*GIVEN ENTRIES:*
################

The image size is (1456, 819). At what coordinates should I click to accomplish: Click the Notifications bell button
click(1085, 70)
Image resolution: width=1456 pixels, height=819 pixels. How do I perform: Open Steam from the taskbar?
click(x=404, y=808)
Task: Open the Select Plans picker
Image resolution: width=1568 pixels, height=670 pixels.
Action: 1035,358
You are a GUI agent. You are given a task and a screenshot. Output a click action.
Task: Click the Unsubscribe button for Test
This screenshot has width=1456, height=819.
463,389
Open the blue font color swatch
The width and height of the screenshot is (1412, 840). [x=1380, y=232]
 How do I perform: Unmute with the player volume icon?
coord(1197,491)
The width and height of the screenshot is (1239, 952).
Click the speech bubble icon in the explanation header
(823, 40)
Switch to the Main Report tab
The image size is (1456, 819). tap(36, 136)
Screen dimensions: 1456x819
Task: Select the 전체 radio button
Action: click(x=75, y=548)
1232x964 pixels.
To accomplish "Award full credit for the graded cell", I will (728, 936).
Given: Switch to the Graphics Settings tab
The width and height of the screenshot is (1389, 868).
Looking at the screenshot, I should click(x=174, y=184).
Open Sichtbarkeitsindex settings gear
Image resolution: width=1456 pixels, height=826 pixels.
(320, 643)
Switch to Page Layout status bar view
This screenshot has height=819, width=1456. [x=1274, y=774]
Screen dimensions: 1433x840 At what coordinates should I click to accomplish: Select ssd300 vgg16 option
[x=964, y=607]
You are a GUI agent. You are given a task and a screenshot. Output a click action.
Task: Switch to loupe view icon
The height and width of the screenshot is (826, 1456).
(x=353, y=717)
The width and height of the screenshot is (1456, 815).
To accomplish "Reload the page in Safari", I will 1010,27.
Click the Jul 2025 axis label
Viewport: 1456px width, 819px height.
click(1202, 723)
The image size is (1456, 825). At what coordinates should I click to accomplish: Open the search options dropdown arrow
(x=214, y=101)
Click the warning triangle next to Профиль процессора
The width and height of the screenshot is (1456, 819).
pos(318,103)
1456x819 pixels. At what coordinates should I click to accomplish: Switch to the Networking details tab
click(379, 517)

################

*WHAT TO WORK ON:* Restate word for word the lines in the material above from the one with "This screenshot has width=1456, height=819." to the one with "The width and height of the screenshot is (1239, 952)."; both of those lines count, and nothing else does.

*RESPONSE AREA:*
This screenshot has width=1456, height=819.
463,389
Open the blue font color swatch
The width and height of the screenshot is (1412, 840). [x=1380, y=232]
 How do I perform: Unmute with the player volume icon?
coord(1197,491)
The width and height of the screenshot is (1239, 952).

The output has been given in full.